I've been wondering for a while now whether the words "exorcism" and "sorcery" are related etymologically in any way. The question came to me from the fact that, in Greek, we have the word εξορκισμός for "exorcism", εξορκίζω for "exorcise", etc. And what made me curious is that we also use another derivative of the word "exorcism" (written out as ξόρκι/ksorki) to mean "sorcery" (or "spell"). I thought that maybe this could be more than coincidence.

But after looking around, I'm under the impression that they aren't related to each other. "Exorcism" seems related to όρκος/orkos (Greek for "oath", with "exorcism" meaning "to bind by oath"), while "sorcery" seems to share a (Latin) root with "sort".

Is there any deeper (maybe older) relationship between the two words that I'm not seeing? Or are they really just two unrelated words that happen to share a few letters?

Best Answer

It seems to be a coincidence.

In the etymology of "exorcise" the Greek horkizein (to take an oath), or rather horkos (oath) seems to have been transliterated eventually to "orc", losing the initial eta and replacing the kappa with C.

In "sorcery" the Latin sortiarius, the T sound was eventually transliterated to a C (in English, "tian" or "tion" are pronounced like "shun", exactly as we also pronounce "cian" as in "mortician" or "physician".) So there is a plausible phonetic path from "sortiarius" to "sorcery", without invoking any other root.

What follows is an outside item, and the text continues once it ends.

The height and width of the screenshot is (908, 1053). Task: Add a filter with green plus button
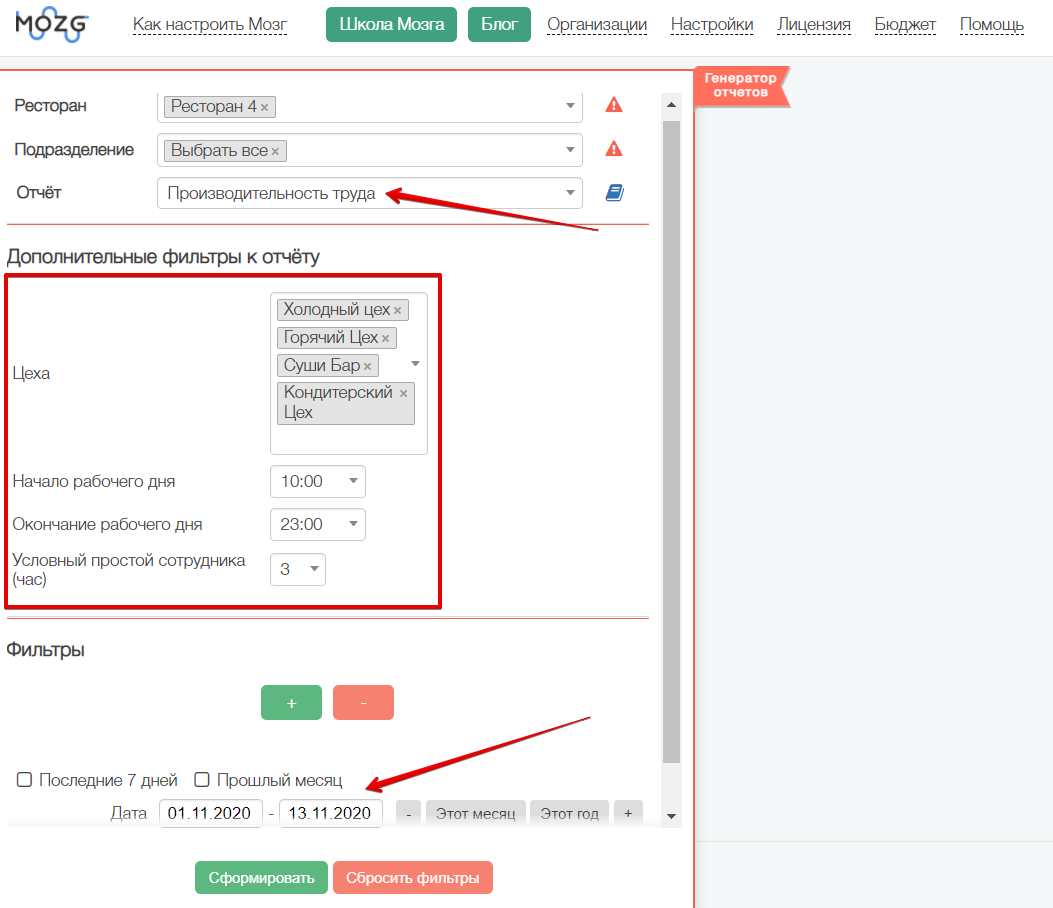click(x=291, y=703)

Interestingly, "sort" in Latin otiginally had to to with the casting of lots, which once was done by choosing, blindly, sticks of various lengths to determine the winner (or loser, depending on the situation). So I suspect (maybe you can prove this by research) that "sorcery" originally applied to casting sticks and reading the result to interpret one's fate. Compare, for example, the "I Ching" yarrow-stalk method.